> WHAT NEEDS TO BE DONE
Count the lines in the entries below that contain the string "should" with matching case, and output only that number.

___ STORED RECORDS ___

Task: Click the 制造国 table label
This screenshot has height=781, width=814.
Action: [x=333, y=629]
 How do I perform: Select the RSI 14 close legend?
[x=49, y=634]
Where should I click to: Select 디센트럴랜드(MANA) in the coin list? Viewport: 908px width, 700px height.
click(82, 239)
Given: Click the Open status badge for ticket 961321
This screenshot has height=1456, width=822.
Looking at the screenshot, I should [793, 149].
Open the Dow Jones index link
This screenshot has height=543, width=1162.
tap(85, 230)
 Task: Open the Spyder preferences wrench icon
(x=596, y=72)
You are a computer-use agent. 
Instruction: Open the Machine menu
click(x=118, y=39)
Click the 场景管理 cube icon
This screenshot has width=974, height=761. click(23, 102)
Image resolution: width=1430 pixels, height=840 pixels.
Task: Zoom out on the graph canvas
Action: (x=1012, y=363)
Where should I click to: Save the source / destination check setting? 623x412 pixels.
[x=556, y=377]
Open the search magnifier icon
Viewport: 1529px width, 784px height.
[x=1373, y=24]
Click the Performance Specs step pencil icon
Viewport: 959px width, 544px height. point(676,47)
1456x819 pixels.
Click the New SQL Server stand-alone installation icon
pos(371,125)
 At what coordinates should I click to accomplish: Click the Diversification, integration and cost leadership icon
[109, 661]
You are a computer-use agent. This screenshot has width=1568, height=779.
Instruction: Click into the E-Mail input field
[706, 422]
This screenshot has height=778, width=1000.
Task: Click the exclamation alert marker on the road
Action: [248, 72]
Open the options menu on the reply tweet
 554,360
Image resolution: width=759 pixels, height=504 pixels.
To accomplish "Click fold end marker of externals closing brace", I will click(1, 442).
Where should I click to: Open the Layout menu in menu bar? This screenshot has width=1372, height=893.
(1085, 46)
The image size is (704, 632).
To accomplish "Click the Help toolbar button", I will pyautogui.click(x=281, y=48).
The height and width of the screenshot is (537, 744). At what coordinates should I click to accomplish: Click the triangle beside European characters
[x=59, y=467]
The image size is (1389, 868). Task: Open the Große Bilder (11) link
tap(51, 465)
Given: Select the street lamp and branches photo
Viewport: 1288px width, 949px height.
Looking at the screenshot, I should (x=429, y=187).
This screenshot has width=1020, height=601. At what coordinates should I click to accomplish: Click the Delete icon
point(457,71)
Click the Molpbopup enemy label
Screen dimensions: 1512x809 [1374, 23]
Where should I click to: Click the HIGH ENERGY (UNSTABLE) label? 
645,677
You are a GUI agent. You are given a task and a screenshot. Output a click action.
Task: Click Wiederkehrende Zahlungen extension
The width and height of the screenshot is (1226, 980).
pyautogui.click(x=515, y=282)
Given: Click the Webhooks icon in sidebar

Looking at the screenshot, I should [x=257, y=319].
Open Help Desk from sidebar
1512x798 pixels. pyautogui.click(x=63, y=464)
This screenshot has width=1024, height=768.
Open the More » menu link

___

> IN RESPONSE
10